Moving urgently, say, on a capital gains tax is odd because Labour’s current, 2017 election, policy is to extend National’s own “pseudo capital gains tax” – a so-called bright line test set at two years before investors can flick a property – to five years.

That will have its own early effect on housing speculation, affordability and ultimately ownership rates. Labour’s Kiwibuild policy to build 100,000 affordable homes over 10 years will also play its part.

Moreover, there is no revenue in the first year and little in the early years from a capital gains tax. It is a real slow burner. Even in full swing after a long time the revenue to a government is middling in comparison to other taxes. In fairness, Ardern recognises this and says the change would not be about raising money, just changing the behaviours that have led to the housing crisis.

National’s big own goal this week in trying to accuse Labour of having an $11.7 billion hole in its fiscal policy was possibly borne from frustration at not being able to damage Labour over the tax working group and what it represents.

But with two weeks to go it won’t give up on the tax attack.


View the Morning Report finance debate at radionz.co.nz


This morning on RNZ Morning Report’s finance debate, Robertson’s most uncomfortable moments were in defending the TWG decision. National’s Steven Joyce was belligerent, working away at that wheel.

Labour’s vulnerability is not on family homes, which Ardern and Robertson have successfully exempted in the public mind but when their opponents quiz them on whether a capital gains tax might apply to people buying and selling a business, or a farm, a bach or a boat.  Or what the scope of a land tax or assets tax might be.

Robertson tried to argue that New Zealand is one of only three OECD countries that do not tax capital gains, quizzing Joyce on why New Zealand wouldn’t. Joyce latched onto that as Robertson making the argument, right there, for the working group and Labour to bring in a capital gains tax.

The other issue with the working group is it might not recommend just one new tax. It could feasibly present a capital gains tax and a menu of other measures for which various parts of the public will have to pay – but now knowing they will not get a say in 2020 before they are brought in.

But an uncomfortable 15 days lies ahead for Labour. In each debate, setpiece interview  and public meeting the questions posed by interviewers and opponents will be about what taxes, on what, Labour is prepared to rule out. By not ruling anything out it allows opponents to rule them in and to make whatever mischief they want with voters who might be affected.

It is a self-inflicted vulnerability.

Ardern argues it is inconsistent for people to treat tax initiatives differently from any other initiative a government can take. Governments need to govern, take the hard decisions.

Quizzed a week ago on the issue, she said: “I don’t want to be in a position where that working group comes back and there’s some ideas in there that might make a difference for that next generation to get into housing and to deal with some of the inequity in our tax system – to have to sit on that for another couple of years just doesn’t seem right to me.
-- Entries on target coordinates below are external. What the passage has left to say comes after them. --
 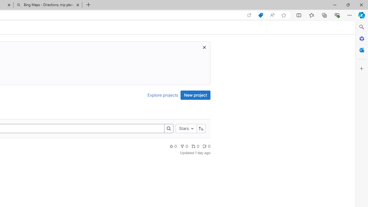 What do you see at coordinates (204, 47) in the screenshot?
I see `'Class: s16 gl-icon gl-button-icon '` at bounding box center [204, 47].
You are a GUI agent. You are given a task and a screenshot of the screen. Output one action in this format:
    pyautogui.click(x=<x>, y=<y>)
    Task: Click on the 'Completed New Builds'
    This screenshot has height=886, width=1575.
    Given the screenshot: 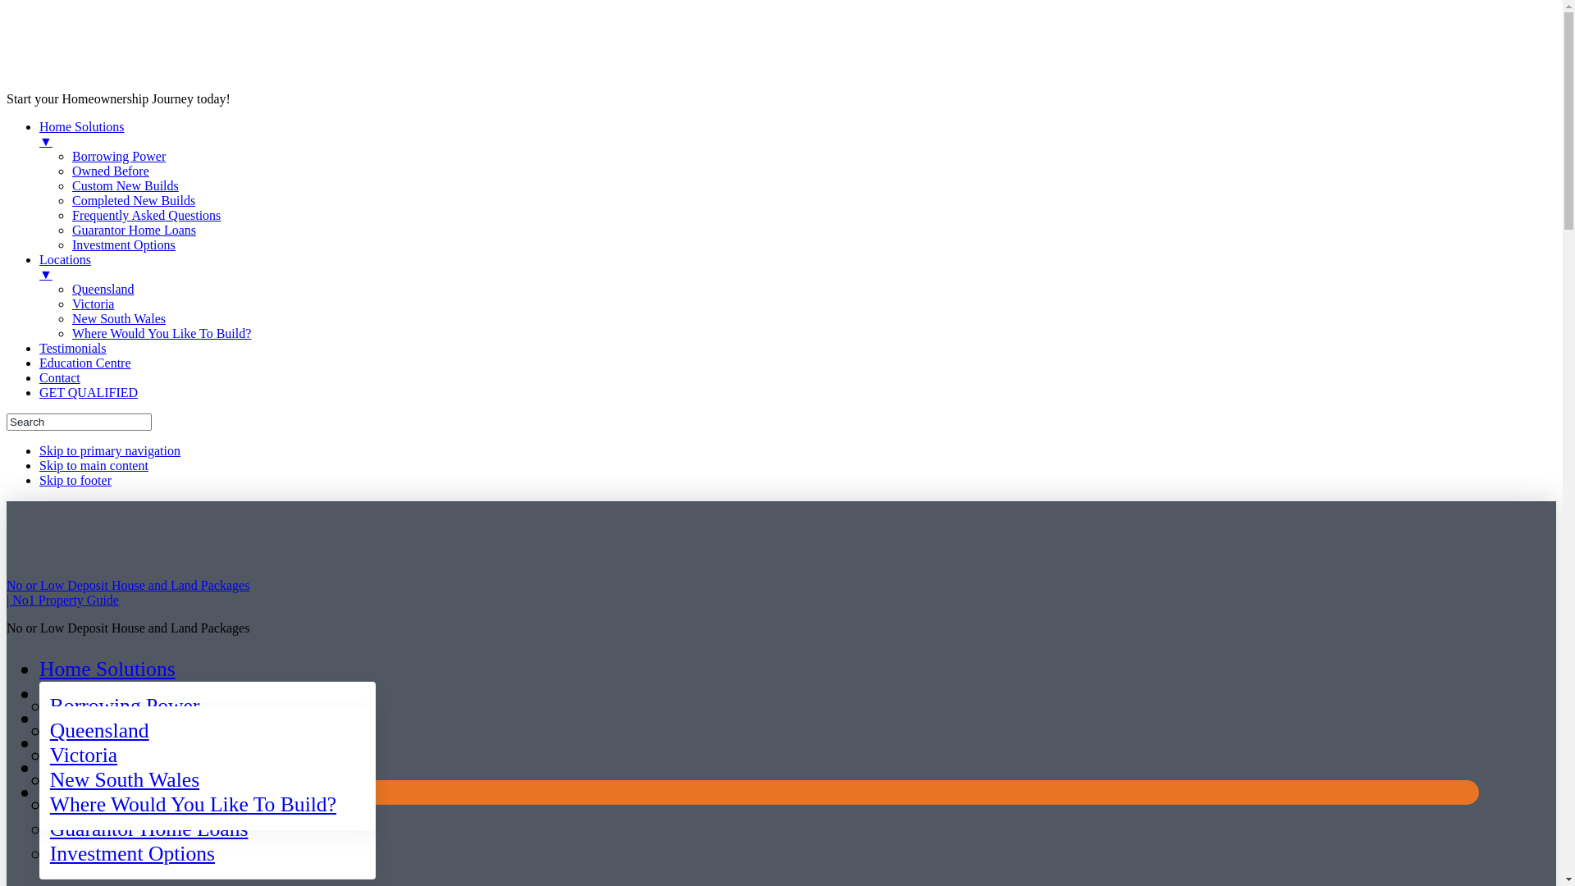 What is the action you would take?
    pyautogui.click(x=71, y=199)
    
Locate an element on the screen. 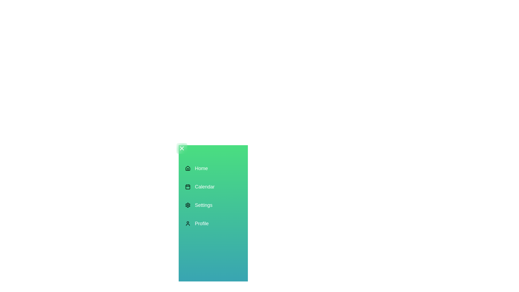 The image size is (519, 292). the 'Settings' text label, which is styled in white color with medium font weight and is located on a greenish background within the navigation menu layout is located at coordinates (203, 205).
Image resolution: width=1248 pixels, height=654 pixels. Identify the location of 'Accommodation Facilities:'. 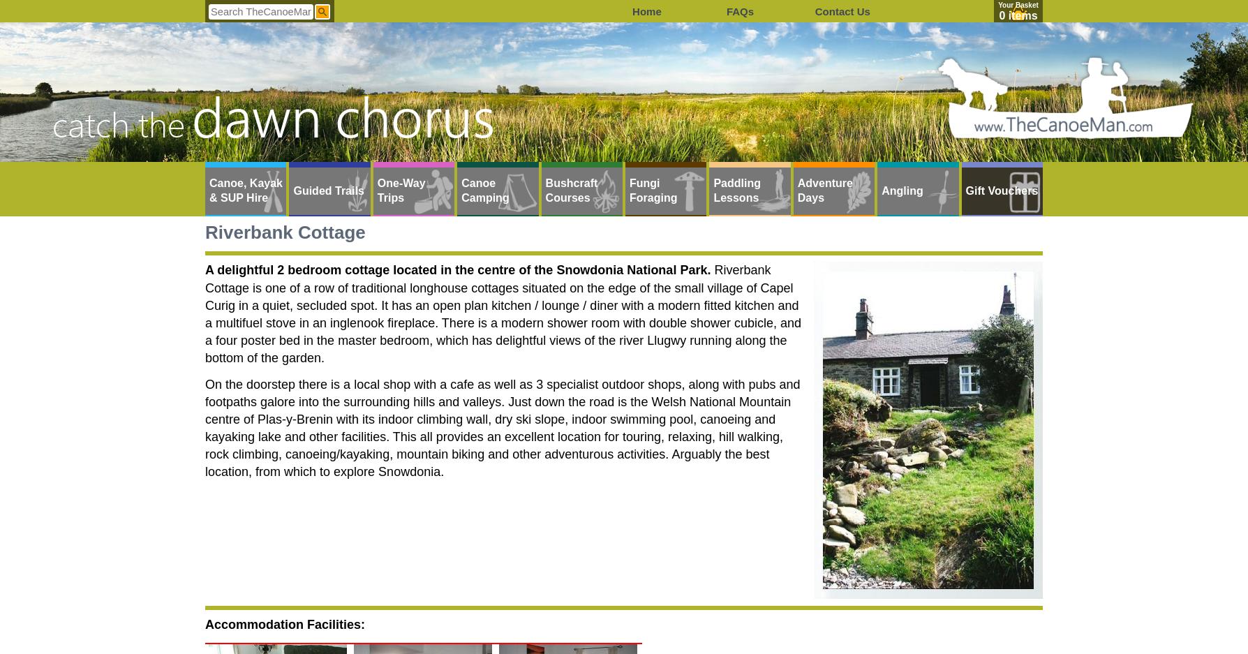
(284, 624).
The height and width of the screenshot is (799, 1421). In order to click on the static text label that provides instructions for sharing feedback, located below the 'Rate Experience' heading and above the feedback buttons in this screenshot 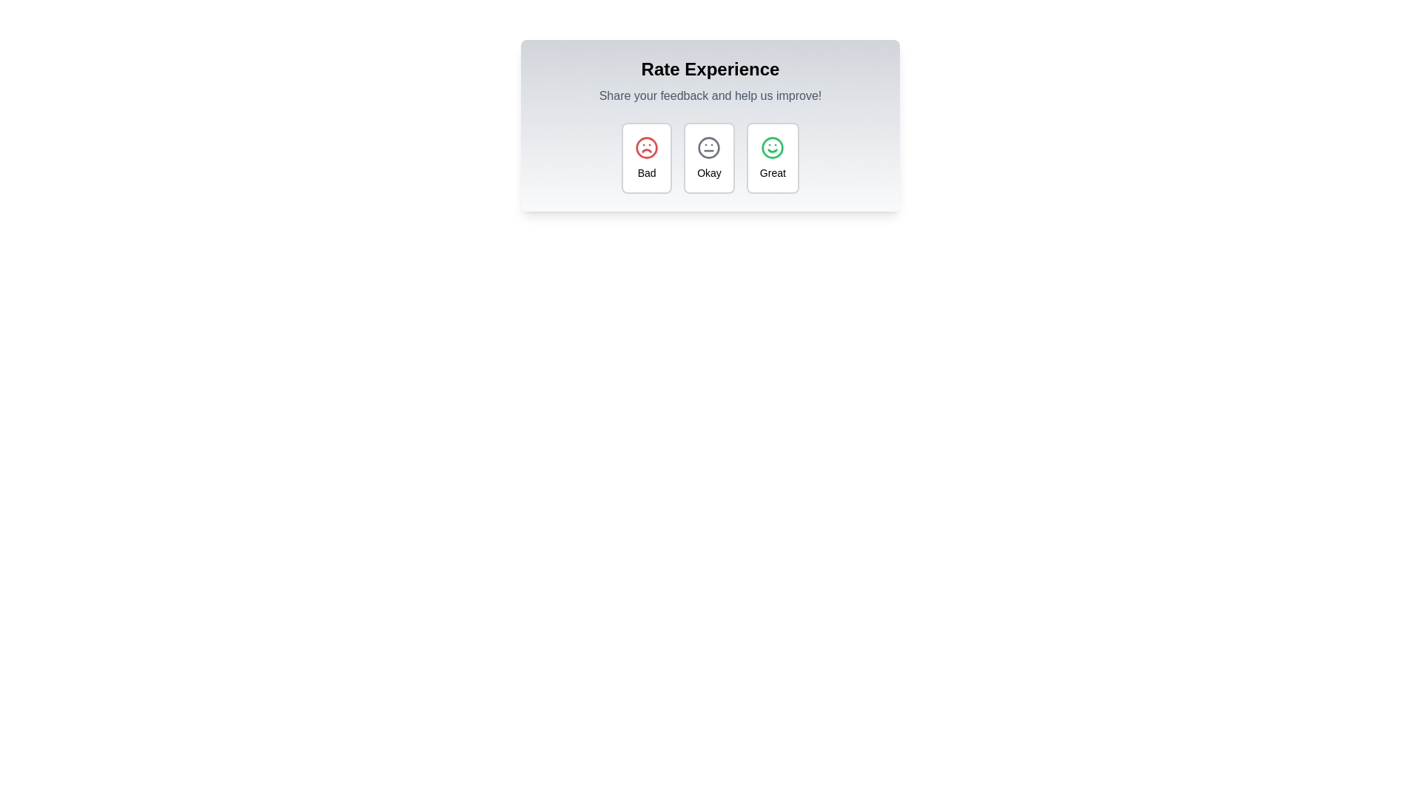, I will do `click(710, 96)`.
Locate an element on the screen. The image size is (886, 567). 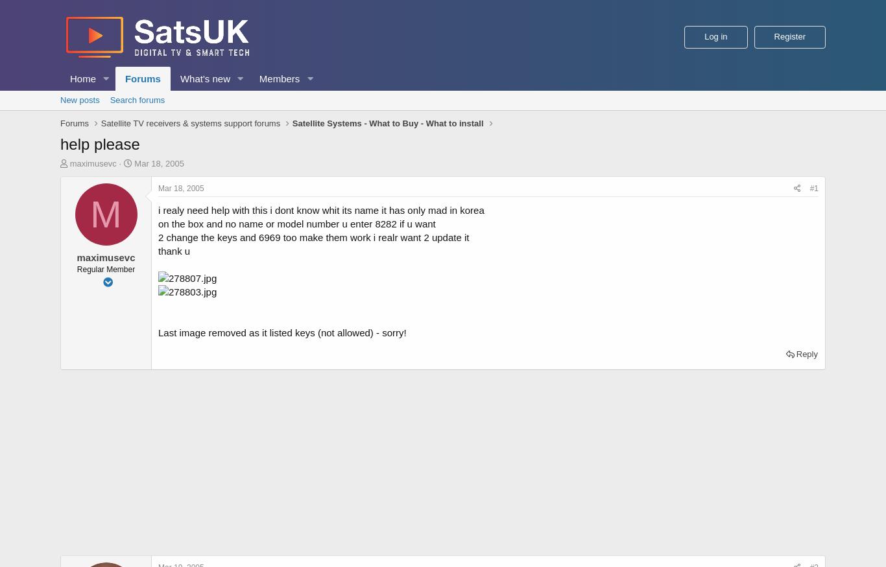
'#1' is located at coordinates (813, 188).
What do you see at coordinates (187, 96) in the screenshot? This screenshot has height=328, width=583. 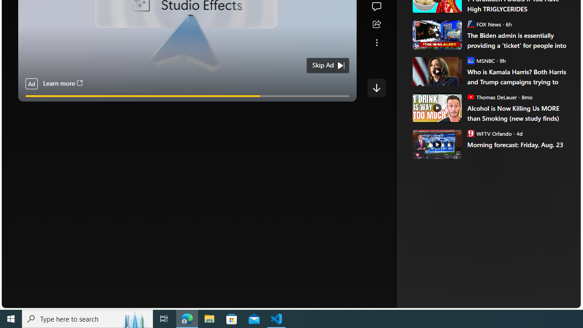 I see `'video progress bar'` at bounding box center [187, 96].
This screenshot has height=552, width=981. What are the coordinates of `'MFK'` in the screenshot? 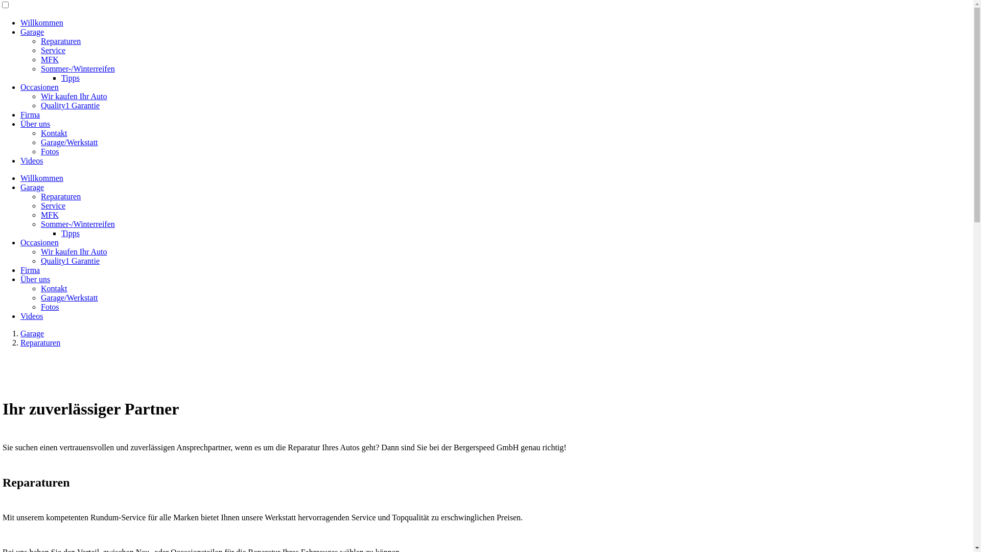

“My view is though that certainly voters still get a way to feed back to us whether they think we are right or not. There will be another election, probably within 18 months of us acting on that review and if they don’t agree with what we’ve done I’m sure they’ll tell us that.”

She is trying to make a virtue from telling people a working group will look at all options. “I would rather be transparent over our direction of travel than say nothing.”

But Labour clearly doesn’t want to go to any election advocating a capital gains tax or a land tax. It fears the reaction.

Instead it is going with the old maxim that it is easier to seek forgiveness than permission.